Hopefully, filling your tag won’t be the only criteria you have for a successful hunt. Hunting a new species, seeing new country, hunting through different methods, and enjoying the overall experience should rank at the top of your priority list for your first antelope hunt.
Set realistic expectations for yourself. Don’t set yourself up for disappointment in terms of horn size, shot opportunities, etc. Enjoy all aspects of the hunt and you’ll be successful regardless of what happens with your tag.
Archery antelope hunting is one of my favorite hunts each year. Whether it be a ground blind hunt at a water hole, fence crossing, alfala field, or a wide-open spot and stalk hunt, I truly enjoy every experience. Ground blind hunts are pretty straight forward. Find the spot where the antelope seem to be and sit there.
It’s easier to do at water, but don’t be afraid to set your blind in a field, or a meadow, or anywhere that you frequently see goats. You’re probably seeing them in the same spot for a reason, trust it. We’ve taken many antelope from a ground blind in the middle of a 60+ acre alfalfa fields. We see them in the same spot a few times and move the blind.
Let them see the blind from 300, 400, 500 yards. This is the distance where they’ll stare at the blind and after they determine it’s safe from that distance, your odds increase exponentially. If they pop up on the ridge and a new blind is set along the waterhole 70 yards from them, they get a little antsy.
You can be aggressive with ground blinds. Just remember to make sure they can see the blind from a distance and put in your time. Chances are good you’ll be rewarded with an opportunity.
Two of the most important things you can do to help yourself fill your tag on a spot and stalk hunt are: 1) Spend more time glassing and less time walking and 2) Don’t push the envelope. We’ll tackle these one at a time.
If you’re on “antelope vacation” for a week, you don’t want to spend any more time trying to actually find the critters than you need to, because that is only the beginning of actually shooting one. Use your optics to do the walking for you and save the tread on your boots for when you find one you want to go after.
When it gets to the 4th quarter of your hunt, go for it. But don’t pressure the antelope early in your hunt because they’re only getting wiser. When you find antelope in what seems like a good position, then go after them. If it is questionable, tap the brakes, and I promise it will pay off.
Another note of spot and stalk antelope hunting is that often times their “bubble” is about 70 yards (this may vary based on where you hunt). This means, a lot of times during the archery season, they’ll let you get into 70-90 yards before they leave you watching white rumps and a dust trail.
One area that I see a lot of people unprepared is how to get their meat (and/or trophy) home. You can certainly be the guy or gal shopping Walmart at midnight looking for a cooler and dry ice to get your meat home, but that’s really not much fun.
Take a cooler (a good one) and be ready. Most western states have dry-ice readily available at grocery stores and meat processing plants. The rule of thumb with dry-ice, if you want to keep the stuff in your cooler “cool” put the dry-ice on the bottom. If you want your stuff to stay frozen, put the dry-ice on top.

=== Set problem A ===
In the antelope hunting passage, where should dry ice be placed in a cooler to keep the stored items frozen?
=== Set problem B ===
Extend the antelope hunting passage, picking up right after its final sentence.
The listing that comes next has no connection to the antelope hunting passage.

=== Data lines ===
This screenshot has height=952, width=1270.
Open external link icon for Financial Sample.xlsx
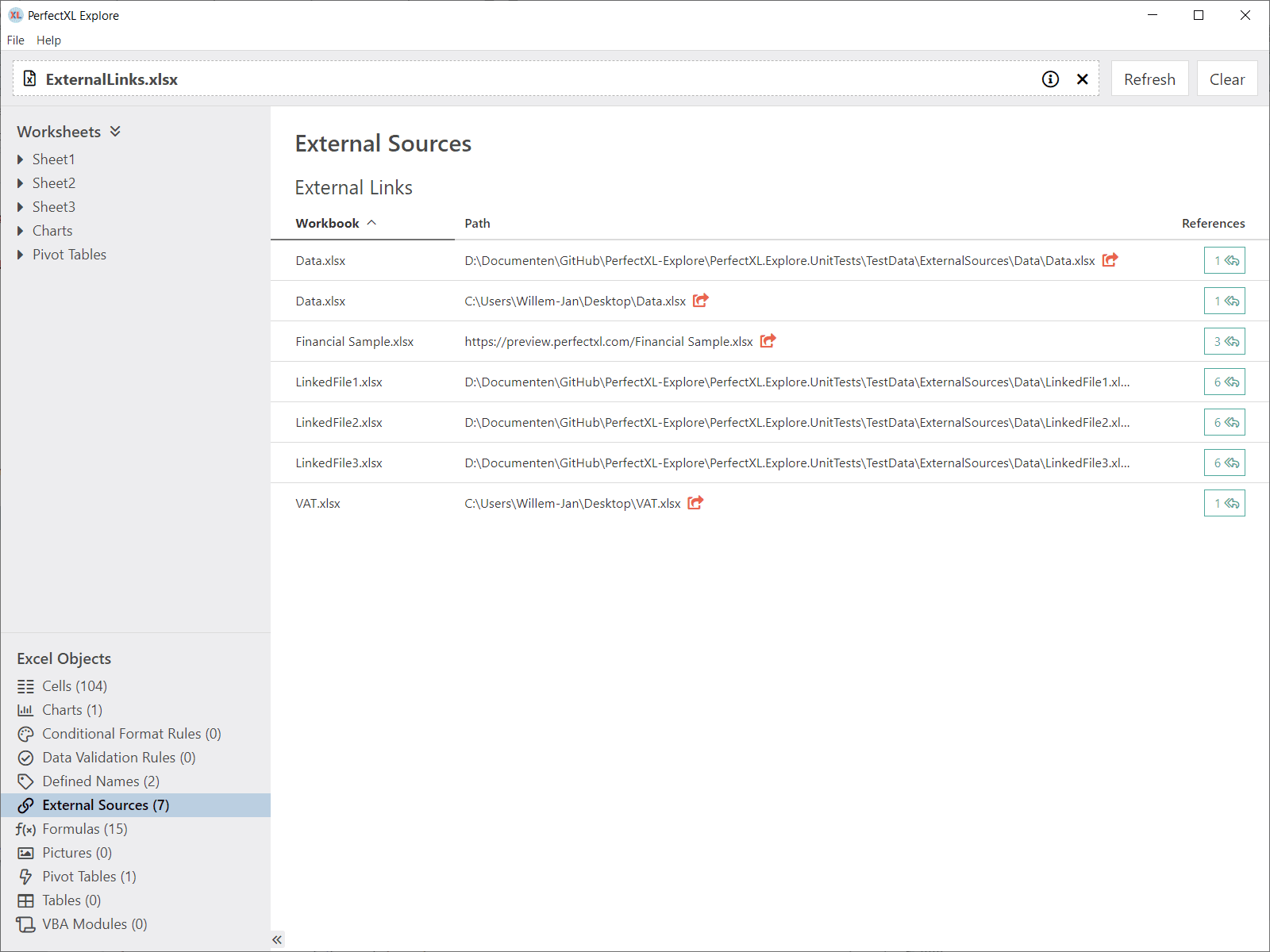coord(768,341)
==
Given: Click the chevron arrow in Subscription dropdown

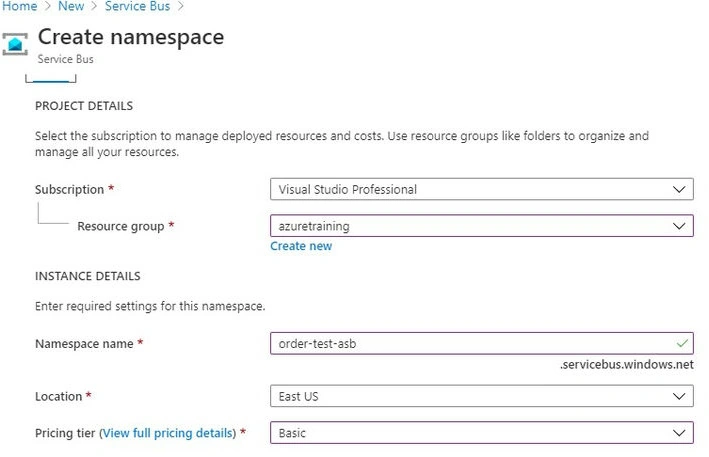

=== Response A ===
On top.

=== Response B ===
If you’re carrying a cape for a mount in the same cooler, keep the cape dry in a trash bag. Your taxidermist will thank you when he doesn’t have to try and clean red blood out of white hair. Regardless of what your plan is, make sure that you have one before you shoot an antelope.
Either way, there are many great video tutorials on how to quarter and skin in the field, and even how to cape your buck. Do your part and try to be somewhat prepared. Nothing sucks the fun out of walking up on your first antelope like a feeling of, “what now?”
So, what should you do with the meat? Eat it! It may be the best wild game you’ve ever eaten. I would personally trade my elk meat for antelope meat every single day of the week.
We have people vote on which is their favorite, and over 90% of the time, the “goat” wins the competition. In the field, if possible, get the animal skinned quickly. This doesn’t mean it has to be immediate, but don’t wait all day if you don’t have to.
If you’re going to quarter the antelope, make sure the hide is off before you put it in the cooler to cool down. When it comes to cooking (as with any wild game) don’t over cook it, and you won’t be disappointed.
My personal favorite way to cook backstraps or loins is this:
Trim all the silver tendon skin off with a filet knife and cut the backstrap in half (leave tenders whole). The skinny end where the backstrap meets the neck will have some additional trimming.
When the piece of meat is trimmed super clean, it’s time for seasoning. I change frequently based on what we have or what we feel like that day. Generally, I will sprinkle Montreal steak seasoning, seasoned salt, garlic powder, dry mustard and pepper on both sides.
I like to get my grill as hot as I can and baste the meat with melted butter. I flip the meat frequently, basting with butter before each flip, cook the meat to no more than 140 degree internal temp, then slice and serve.
Best Gear & Equipment
As archers, many of us are consumed by our equipment. We’re constantly asking about which arrows, broadheads, sights, bows, etc. are going to help us be more successful. I’m constantly asked, “What is the best broadhead and/or arrow for antelope hunting?”
Unfortunately, this answer is different for nearly every hunter, and there are a lot of rabbit holes we could go down, but for the purpose of simplicity, I’ll give you this. The arrow you use truly doesn’t matter if you shoot it well. Personally, I feel that a mid-weight arrow is the perfect combination of speed and momentum.
Antelope certainly have the capability to jump the string when the bow goes off and they do sometimes, but not nearly as often as the average whitetail.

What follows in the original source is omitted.